- _WORK TO BE COMPLETED_
Rewrite the records below, replacing every occurrence of "heading" with "title" and leaving everything else unchanged.

(Dataset entries)
* * * * * * * * *
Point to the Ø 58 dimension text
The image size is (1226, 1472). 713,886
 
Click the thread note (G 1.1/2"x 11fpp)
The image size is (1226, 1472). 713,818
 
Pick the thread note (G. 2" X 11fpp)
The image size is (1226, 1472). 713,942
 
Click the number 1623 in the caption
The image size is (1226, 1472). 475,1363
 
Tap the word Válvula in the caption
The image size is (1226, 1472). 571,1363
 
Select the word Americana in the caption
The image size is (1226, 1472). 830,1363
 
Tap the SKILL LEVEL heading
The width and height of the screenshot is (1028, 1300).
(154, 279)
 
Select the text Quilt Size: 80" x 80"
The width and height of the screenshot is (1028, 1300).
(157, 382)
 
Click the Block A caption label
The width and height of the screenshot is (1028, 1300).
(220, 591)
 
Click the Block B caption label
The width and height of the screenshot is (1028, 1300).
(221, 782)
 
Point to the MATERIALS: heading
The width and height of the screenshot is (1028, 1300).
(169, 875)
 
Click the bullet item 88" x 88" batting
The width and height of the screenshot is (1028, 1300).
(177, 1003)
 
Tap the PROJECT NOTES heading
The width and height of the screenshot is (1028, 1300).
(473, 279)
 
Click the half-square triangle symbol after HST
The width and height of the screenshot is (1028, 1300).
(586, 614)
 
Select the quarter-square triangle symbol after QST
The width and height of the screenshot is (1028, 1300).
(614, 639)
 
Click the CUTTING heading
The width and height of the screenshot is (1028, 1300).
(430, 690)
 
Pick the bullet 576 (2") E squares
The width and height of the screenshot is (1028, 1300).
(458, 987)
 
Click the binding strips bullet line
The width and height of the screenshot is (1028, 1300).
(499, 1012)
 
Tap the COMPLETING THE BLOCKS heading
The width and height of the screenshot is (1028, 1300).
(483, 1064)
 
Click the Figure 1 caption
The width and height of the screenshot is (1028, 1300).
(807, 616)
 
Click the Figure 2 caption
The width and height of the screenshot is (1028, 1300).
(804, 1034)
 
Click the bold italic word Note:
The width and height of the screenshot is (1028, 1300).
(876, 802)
* * * * * * * * *
- _FINAL RESULT_
Point to the Ø 58 dimension text
The image size is (1226, 1472). 713,886
 
Click the thread note (G 1.1/2"x 11fpp)
The image size is (1226, 1472). 713,818
 
Pick the thread note (G. 2" X 11fpp)
The image size is (1226, 1472). 713,942
 
Click the number 1623 in the caption
The image size is (1226, 1472). 475,1363
 
Tap the word Válvula in the caption
The image size is (1226, 1472). 571,1363
 
Select the word Americana in the caption
The image size is (1226, 1472). 830,1363
 
Tap the SKILL LEVEL title
The width and height of the screenshot is (1028, 1300).
(154, 279)
 
Select the text Quilt Size: 80" x 80"
The width and height of the screenshot is (1028, 1300).
(157, 382)
 
Click the Block A caption label
The width and height of the screenshot is (1028, 1300).
(220, 591)
 
Click the Block B caption label
The width and height of the screenshot is (1028, 1300).
(221, 782)
 
Point to the MATERIALS: title
The width and height of the screenshot is (1028, 1300).
(169, 875)
 
Click the bullet item 88" x 88" batting
The width and height of the screenshot is (1028, 1300).
(177, 1003)
 
Tap the PROJECT NOTES title
The width and height of the screenshot is (1028, 1300).
(473, 279)
 
Click the half-square triangle symbol after HST
The width and height of the screenshot is (1028, 1300).
(586, 614)
 
Select the quarter-square triangle symbol after QST
The width and height of the screenshot is (1028, 1300).
(614, 639)
 
Click the CUTTING title
The width and height of the screenshot is (1028, 1300).
(430, 690)
 
Pick the bullet 576 (2") E squares
The width and height of the screenshot is (1028, 1300).
(458, 987)
 
Click the binding strips bullet line
The width and height of the screenshot is (1028, 1300).
(499, 1012)
 
Tap the COMPLETING THE BLOCKS title
The width and height of the screenshot is (1028, 1300).
(483, 1064)
 
Click the Figure 1 caption
The width and height of the screenshot is (1028, 1300).
(807, 616)
 
Click the Figure 2 caption
The width and height of the screenshot is (1028, 1300).
(804, 1034)
 
Click the bold italic word Note:
The width and height of the screenshot is (1028, 1300).
(876, 802)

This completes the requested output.